We could learn a thing or two from Las Vegas

Just got back from Las Vegas.

Vancouver is rightly regarded as a model of urban planning. In terms of sustainable development, we’ve got a long way to go, but we’re light-years ahead of our prairie cousins.

Las Vegas is, um, a different sort of urban model. Thirty-nine million tourists made their way last year to the great strip of bright lights in the middle of the Nevada desert. They plunked down billions, and most had little to show for it after they left. There is no natural reason why anyone ought to go there… except that it’s a really fun, friendly place to be.

The tourism marketing people of Las Vegas have earned their place in the pantheon of the advertising gods.

3 Comments so far

  1. Kris Taeleman (unregistered) on February 15th, 2007 @ 1:52 am

    I went back to Las Vegas 3 months ago after 5 years and I must say, Vegas isn’t getting cheaper and lots of stuff is getting scaled down (for example: The Mirage volcano).

    I’m always puzzled by the things that go on behind the curtains. The amount of food, cleaning, trash, money transfer,… and especially the fact that you don’t notice these things as a tourist, it’s totally transparent.

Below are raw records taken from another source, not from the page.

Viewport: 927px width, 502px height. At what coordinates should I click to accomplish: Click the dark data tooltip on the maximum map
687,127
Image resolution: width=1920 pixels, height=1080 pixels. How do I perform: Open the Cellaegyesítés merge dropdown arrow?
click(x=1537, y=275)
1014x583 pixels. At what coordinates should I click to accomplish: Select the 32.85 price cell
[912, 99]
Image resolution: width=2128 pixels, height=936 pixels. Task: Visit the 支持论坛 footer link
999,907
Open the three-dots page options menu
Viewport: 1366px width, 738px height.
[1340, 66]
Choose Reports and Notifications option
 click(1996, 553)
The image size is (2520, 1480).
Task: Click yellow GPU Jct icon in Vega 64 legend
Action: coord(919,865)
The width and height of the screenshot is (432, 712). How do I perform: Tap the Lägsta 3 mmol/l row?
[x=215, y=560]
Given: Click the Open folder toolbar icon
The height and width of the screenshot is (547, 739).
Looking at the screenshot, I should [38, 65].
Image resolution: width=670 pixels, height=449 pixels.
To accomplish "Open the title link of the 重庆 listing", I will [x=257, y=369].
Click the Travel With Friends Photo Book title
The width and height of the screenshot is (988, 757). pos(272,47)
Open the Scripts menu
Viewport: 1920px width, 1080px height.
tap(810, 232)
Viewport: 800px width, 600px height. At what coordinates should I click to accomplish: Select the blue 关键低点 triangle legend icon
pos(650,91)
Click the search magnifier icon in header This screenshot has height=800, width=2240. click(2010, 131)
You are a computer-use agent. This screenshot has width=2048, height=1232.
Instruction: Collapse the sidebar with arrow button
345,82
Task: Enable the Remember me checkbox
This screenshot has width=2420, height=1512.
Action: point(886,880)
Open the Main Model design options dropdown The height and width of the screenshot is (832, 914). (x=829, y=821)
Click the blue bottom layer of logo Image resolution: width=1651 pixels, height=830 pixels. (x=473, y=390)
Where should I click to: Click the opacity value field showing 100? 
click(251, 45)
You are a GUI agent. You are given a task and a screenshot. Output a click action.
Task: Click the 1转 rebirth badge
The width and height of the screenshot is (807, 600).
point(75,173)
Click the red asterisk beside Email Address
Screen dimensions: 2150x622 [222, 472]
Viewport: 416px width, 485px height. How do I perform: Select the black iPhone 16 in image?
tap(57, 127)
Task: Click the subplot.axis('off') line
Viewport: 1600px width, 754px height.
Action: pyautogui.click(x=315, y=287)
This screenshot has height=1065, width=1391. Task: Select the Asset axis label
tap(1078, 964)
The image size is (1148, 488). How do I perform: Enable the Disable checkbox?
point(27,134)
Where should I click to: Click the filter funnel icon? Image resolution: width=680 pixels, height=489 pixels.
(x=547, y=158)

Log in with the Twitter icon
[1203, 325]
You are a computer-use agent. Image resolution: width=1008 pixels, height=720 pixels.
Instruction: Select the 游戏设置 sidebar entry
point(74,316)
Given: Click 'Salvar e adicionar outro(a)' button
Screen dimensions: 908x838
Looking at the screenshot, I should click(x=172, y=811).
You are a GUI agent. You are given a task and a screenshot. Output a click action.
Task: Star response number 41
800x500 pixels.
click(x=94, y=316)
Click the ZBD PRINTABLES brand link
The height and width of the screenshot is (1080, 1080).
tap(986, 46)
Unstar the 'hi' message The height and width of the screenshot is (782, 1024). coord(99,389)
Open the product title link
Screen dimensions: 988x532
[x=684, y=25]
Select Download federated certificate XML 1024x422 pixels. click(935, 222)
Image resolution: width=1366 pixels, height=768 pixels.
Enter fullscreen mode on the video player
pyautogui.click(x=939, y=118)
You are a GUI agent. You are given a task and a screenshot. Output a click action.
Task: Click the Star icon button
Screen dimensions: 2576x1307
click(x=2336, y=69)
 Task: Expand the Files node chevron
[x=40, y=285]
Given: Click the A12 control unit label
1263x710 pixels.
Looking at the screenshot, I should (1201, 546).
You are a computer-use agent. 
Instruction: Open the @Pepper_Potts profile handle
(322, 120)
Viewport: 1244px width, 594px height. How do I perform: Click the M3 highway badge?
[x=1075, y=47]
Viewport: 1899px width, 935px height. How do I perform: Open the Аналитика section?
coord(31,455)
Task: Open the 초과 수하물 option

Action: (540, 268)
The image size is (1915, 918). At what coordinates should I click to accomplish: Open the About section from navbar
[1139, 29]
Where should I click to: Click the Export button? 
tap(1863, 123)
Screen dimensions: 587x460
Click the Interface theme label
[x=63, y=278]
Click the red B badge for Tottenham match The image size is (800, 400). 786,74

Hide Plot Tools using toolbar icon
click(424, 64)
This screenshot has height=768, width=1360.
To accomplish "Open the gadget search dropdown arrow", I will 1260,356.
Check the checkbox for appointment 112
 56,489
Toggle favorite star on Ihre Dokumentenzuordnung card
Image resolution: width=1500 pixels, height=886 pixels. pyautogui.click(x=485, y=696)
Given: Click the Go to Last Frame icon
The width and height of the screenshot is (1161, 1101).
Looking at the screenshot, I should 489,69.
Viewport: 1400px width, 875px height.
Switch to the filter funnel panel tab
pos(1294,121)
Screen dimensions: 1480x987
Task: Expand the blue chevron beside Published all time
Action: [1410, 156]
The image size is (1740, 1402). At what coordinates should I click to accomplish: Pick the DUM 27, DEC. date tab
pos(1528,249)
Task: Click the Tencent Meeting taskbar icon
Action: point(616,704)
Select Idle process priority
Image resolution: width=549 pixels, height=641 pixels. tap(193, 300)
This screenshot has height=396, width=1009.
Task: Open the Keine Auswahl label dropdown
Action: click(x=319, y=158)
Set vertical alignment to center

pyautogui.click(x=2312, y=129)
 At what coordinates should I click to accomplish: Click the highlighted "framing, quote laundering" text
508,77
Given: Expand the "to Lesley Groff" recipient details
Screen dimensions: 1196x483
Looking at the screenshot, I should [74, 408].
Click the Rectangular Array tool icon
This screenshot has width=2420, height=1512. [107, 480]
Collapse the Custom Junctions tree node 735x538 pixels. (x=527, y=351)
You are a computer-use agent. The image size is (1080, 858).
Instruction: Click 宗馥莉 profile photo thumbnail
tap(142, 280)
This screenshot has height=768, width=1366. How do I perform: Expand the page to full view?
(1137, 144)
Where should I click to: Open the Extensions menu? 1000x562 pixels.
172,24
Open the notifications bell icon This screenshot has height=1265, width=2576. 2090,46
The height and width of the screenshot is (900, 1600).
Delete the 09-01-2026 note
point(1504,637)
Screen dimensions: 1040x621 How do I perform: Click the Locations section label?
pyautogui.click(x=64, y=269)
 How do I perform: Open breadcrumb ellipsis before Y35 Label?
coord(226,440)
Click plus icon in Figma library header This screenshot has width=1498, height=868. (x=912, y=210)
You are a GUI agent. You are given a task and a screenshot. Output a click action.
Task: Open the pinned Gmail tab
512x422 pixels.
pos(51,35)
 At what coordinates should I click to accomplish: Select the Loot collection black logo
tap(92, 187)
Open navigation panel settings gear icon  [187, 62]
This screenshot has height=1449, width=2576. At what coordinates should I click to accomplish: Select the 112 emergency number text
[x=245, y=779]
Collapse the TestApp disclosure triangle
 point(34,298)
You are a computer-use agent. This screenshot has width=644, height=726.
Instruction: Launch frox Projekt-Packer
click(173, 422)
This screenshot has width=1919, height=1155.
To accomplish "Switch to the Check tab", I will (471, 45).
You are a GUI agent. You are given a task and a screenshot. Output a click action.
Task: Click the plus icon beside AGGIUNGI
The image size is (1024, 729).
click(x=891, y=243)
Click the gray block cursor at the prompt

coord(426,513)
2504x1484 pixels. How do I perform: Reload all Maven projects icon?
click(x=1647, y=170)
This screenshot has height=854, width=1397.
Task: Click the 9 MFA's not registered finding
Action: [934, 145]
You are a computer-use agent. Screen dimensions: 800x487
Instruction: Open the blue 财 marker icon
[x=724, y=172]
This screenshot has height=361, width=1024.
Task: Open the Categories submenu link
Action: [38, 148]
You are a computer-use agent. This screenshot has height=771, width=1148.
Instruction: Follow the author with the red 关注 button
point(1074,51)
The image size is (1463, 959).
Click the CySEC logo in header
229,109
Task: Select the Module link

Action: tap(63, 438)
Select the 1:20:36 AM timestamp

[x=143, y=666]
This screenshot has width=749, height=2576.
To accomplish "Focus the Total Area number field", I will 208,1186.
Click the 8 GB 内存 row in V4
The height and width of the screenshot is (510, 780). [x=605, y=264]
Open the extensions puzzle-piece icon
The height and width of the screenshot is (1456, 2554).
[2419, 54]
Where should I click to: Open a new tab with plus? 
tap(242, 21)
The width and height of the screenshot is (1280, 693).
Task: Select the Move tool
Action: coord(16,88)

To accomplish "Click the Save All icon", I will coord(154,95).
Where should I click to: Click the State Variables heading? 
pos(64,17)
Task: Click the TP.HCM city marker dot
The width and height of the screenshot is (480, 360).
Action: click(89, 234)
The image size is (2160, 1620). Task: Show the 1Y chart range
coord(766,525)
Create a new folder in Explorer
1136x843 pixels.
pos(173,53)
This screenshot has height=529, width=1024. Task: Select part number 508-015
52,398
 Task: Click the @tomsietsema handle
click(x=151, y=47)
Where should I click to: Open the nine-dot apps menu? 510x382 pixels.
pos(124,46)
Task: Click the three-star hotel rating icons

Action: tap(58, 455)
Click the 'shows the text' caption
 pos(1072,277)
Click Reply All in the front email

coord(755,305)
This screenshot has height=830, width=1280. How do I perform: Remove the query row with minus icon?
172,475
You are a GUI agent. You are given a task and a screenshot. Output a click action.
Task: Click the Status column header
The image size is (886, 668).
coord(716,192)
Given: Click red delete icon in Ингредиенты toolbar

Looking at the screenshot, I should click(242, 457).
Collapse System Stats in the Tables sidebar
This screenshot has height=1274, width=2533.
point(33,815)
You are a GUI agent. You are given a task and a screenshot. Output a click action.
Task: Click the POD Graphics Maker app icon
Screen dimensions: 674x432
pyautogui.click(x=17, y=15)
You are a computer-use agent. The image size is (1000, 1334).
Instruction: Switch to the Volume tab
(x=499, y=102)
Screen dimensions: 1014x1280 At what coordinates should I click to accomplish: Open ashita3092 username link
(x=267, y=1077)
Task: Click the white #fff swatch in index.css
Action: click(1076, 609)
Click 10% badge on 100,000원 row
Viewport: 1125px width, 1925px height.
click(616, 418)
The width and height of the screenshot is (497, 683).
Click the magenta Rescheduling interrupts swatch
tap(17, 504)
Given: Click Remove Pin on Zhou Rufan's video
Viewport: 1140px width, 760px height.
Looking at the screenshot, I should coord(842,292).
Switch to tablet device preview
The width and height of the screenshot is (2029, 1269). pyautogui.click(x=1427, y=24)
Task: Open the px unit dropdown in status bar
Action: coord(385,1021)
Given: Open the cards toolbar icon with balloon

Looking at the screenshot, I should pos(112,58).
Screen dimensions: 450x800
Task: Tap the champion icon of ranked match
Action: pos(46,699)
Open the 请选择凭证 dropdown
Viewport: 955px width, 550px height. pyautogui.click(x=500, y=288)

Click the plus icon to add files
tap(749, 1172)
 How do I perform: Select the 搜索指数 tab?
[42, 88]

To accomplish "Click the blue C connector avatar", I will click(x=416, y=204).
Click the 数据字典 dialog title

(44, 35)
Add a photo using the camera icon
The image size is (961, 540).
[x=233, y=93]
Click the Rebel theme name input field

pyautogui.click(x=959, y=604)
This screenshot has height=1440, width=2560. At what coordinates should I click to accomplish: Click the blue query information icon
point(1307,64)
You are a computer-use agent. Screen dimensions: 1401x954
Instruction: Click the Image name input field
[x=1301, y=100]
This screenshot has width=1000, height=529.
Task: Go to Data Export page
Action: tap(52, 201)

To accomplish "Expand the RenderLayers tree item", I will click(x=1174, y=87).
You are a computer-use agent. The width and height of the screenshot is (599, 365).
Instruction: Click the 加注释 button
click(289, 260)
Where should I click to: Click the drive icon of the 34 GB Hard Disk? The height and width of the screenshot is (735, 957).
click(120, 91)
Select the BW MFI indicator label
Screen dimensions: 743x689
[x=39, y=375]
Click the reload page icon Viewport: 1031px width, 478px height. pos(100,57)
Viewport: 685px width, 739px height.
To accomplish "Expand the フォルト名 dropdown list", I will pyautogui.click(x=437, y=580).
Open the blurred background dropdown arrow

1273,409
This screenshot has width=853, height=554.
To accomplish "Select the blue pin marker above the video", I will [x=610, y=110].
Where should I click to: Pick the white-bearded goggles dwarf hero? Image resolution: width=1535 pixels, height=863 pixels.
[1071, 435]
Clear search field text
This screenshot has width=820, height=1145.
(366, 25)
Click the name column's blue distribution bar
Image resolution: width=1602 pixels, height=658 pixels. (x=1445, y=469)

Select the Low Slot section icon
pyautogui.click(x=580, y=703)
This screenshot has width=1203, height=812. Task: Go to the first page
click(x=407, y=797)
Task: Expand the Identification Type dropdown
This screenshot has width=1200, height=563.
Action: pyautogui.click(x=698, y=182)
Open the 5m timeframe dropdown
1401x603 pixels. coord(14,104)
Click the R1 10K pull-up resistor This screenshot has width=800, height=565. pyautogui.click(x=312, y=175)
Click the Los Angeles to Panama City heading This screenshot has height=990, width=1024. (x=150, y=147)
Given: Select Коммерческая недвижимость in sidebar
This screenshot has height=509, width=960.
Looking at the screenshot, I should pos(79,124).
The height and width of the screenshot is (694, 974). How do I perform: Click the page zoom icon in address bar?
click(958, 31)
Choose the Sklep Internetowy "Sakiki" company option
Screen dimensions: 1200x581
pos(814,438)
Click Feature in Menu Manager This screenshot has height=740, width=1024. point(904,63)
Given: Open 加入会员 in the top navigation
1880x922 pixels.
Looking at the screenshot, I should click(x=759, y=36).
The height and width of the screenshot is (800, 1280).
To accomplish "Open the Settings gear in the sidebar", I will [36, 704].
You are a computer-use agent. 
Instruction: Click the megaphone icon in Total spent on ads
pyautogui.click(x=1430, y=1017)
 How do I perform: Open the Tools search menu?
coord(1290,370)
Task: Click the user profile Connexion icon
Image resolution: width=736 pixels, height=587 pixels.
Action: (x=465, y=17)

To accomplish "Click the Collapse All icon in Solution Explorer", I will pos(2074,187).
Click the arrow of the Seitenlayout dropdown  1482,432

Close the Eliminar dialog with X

  2. Ryan Cousineau (unregistered) on February 15th, 2007 @ 2:28 pm

    Well, Vegas is sort of like the ultimate experiment in restricted zoning.

    For a long time, Nevada was pretty much the only state (Even Atlantic City didn’t have casino gaming until 1977) where you could put up a casino.

    As a result, it became a gambling destination, and it really had no serious competition for that role for decades. The spectacles simply became more and more lavish as time went on, all in the name of drawing more gamblers (and to a lesser extent, other tourists).

    Vegas is probably under some pressure now simply because there’s more casinos all over North America; there’s at least six (and probably more) in Vancouver alone, ranging from the elaborate River Rock to the floating one in New West. With Indian casinos and various other forms of gaming becoming widespread throughout the continent, Vegas’ legal gambling isn’t a distinct feature anymore.

    But with such a big head start in an industry nobody else would touch for a long time, I’m not particularly impressed by Vegas’ advantage.

    The “what happens in Vegas stays in Vegas” campaign was pretty clever, though.

    The problem with learning from Vegas is that there are too many unique elements, and while it is a tourist mecca, Vegas is apparently a nicer place to visit than it is to live in.


  3. ddrucker (unregistered) on February 17th, 2007 @ 11:05 pm

    Las Vegas is utterly the most artificial city in the world. It’s like a moon-base on Planet Earth. It couldn’t exist without enormous technological and engineering marvels.
    This makes it both fascinating and repellent to me. Vegas is also growing faster than any other American city. That growth will eventually run right up against the physical limits of the Mojave desert.
    If I were truly a betting man, I wouldn’t bet on the future of Vegas in the long term. Humans may be pretty clever, but when you start ignoring reality on the scale of over 2 million people and still growing against all the odds of the surrounding ecosystem, well as they say: The House always wins.